Offline Reinforcement Learning with Generative Trajectory Policies¶

Conference: ICML2026
arXiv: 2510.11499
Code: https://github.com/wmd3i/gtp
Area: Reinforcement Learning / Offline RL / Generative Policy
Keywords: Offline Reinforcement Learning, ODE Flow, Consistency Trajectory, Flow Matching, Advantage Weighted

TL;DR¶

This paper unifies Diffusion Policies, Flow Matching, and Consistency Policies into a single family of "Generative Trajectory Policies (GTP)" using a "continuous-time ODE solution mapping". Combined with a closed-form score approximation to align with offline samples and an advantage-weighted training objective, the policy achieves near-perfect scores on challenging tasks like AntMaze while maintaining few-step sampling efficiency.

Background & Motivation¶

Background: Offline RL prohibits interaction with the environment and requires mining a generalizable policy from a fixed dataset. Since behavior in data often exhibits strong multi-modality, "using generative models as policies" has become mainstream recently—leading to a proliferation of Diffusion Policies, Consistency Policies, and Flow Matching policies.

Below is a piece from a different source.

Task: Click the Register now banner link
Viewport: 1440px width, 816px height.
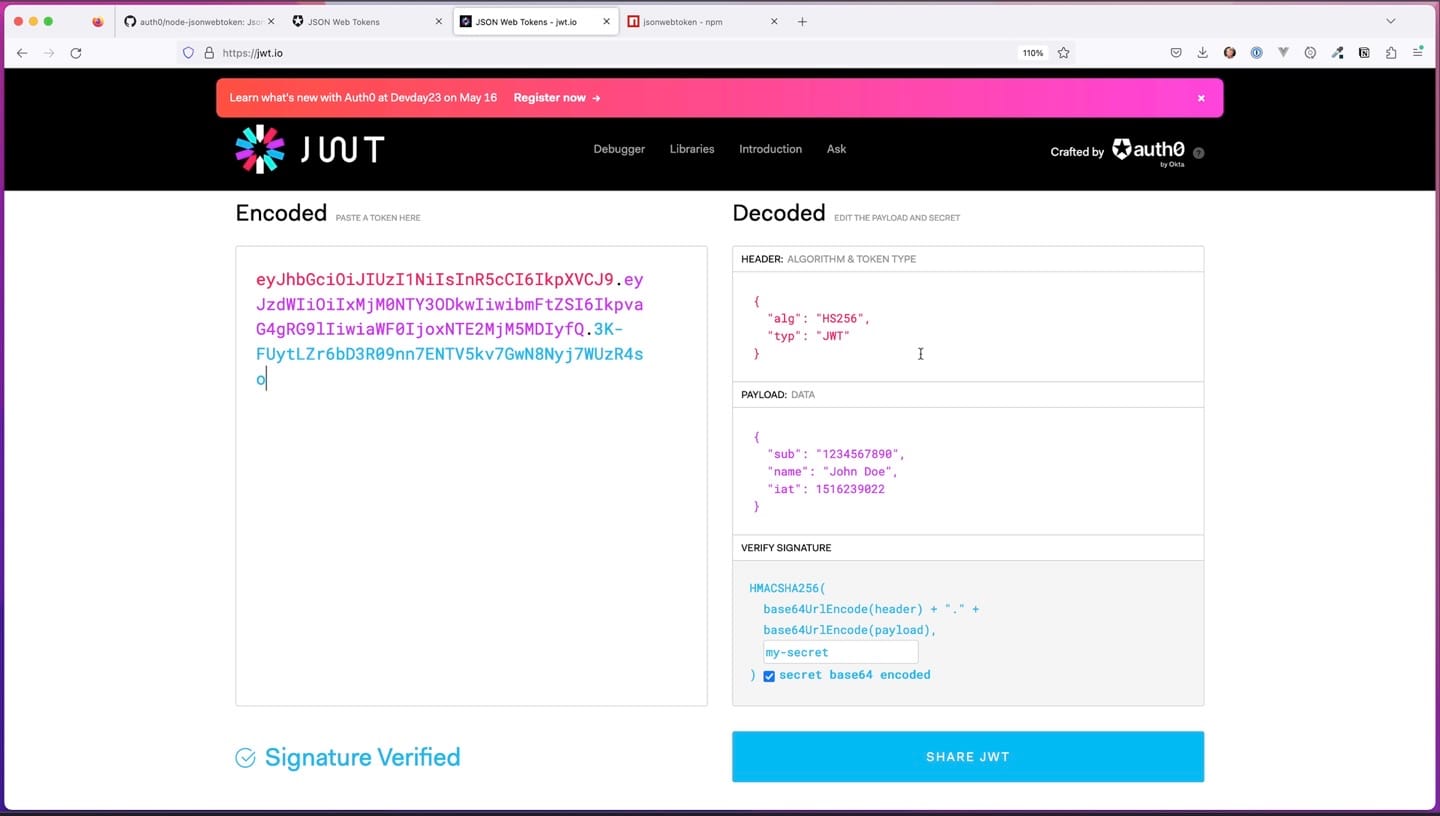Action: (549, 97)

Limitations of Prior Work: This family of methods has long struggled with a sharp trade-off: Diffusion Policies have high expressivity but require dozens of iterative sampling steps, making single-step inference too costly; Consistency Policies compress inference to one or two steps, but the policy quality drops significantly and performance saturates quickly.

Key Challenge: Diffusion and Consistency appear to be two different routes, but they essentially learn the same "noise \(\to\) data" trajectory described by an ODE. The former learns the instantaneous velocity field, while the latter learns large-span jumps. Each only touches one extreme of the ODE solution mapping \(\Phi(\boldsymbol{x}_t, t, s)\), and no one has attempted to learn the entire solution mapping.

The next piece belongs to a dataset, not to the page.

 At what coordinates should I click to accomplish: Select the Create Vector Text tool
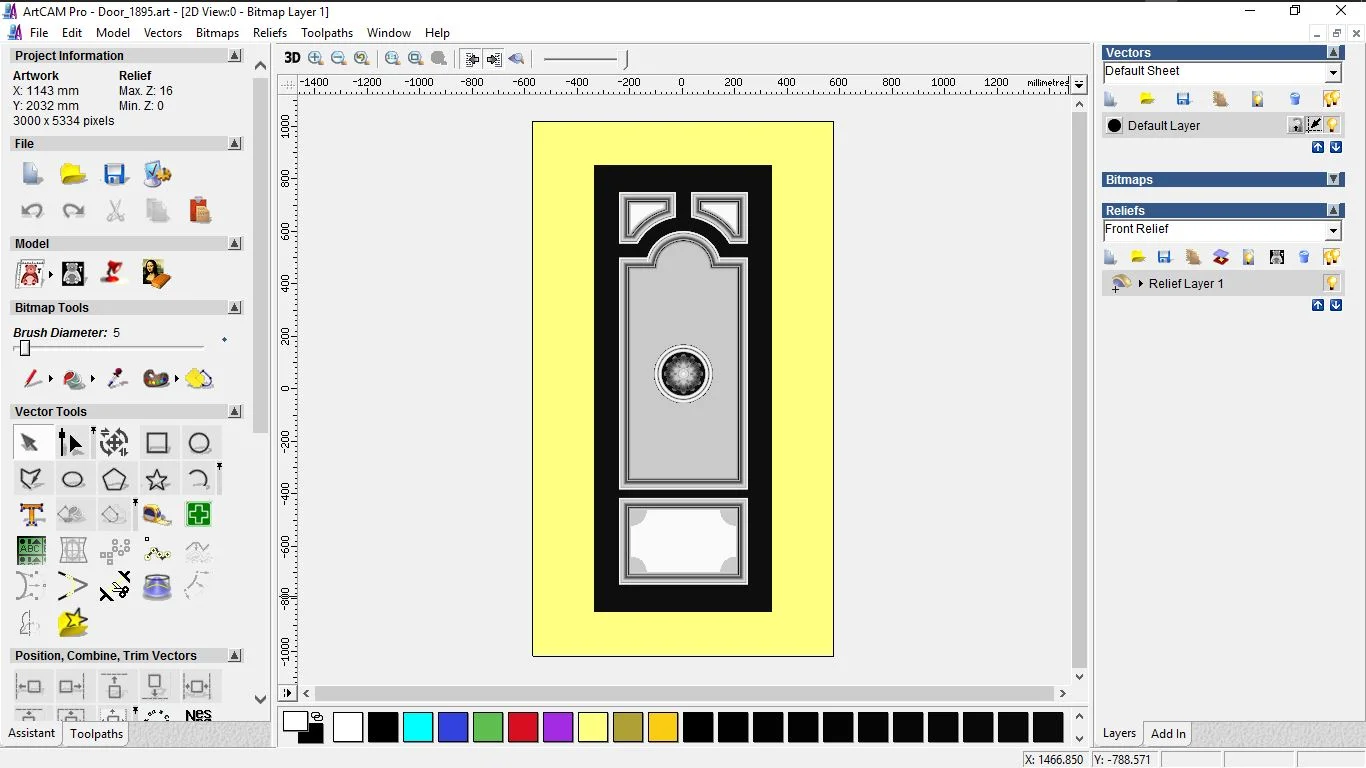(31, 514)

Goal: (i) Put Diffusion, Flow Matching, Consistency, CTM, Shortcut, and MeanFlow into a unified ODE solution mapping framework; (ii) Design an offline RL policy class within this framework that balances expressivity and efficiency; (iii) Solve the implementation hurdles of "unstable bootstrapping supervision" and the "mismatch between BC objectives and policy improvement."

Key Insight: Instead of choosing between "Diffusion vs. Consistency," it is better to directly learn the complete ODE solution mapping \(\Phi(\boldsymbol{x}_t, t, s)\)—it naturally enables jumping across any step length, retaining the expressivity of diffusion while gaining the efficiency of consistency.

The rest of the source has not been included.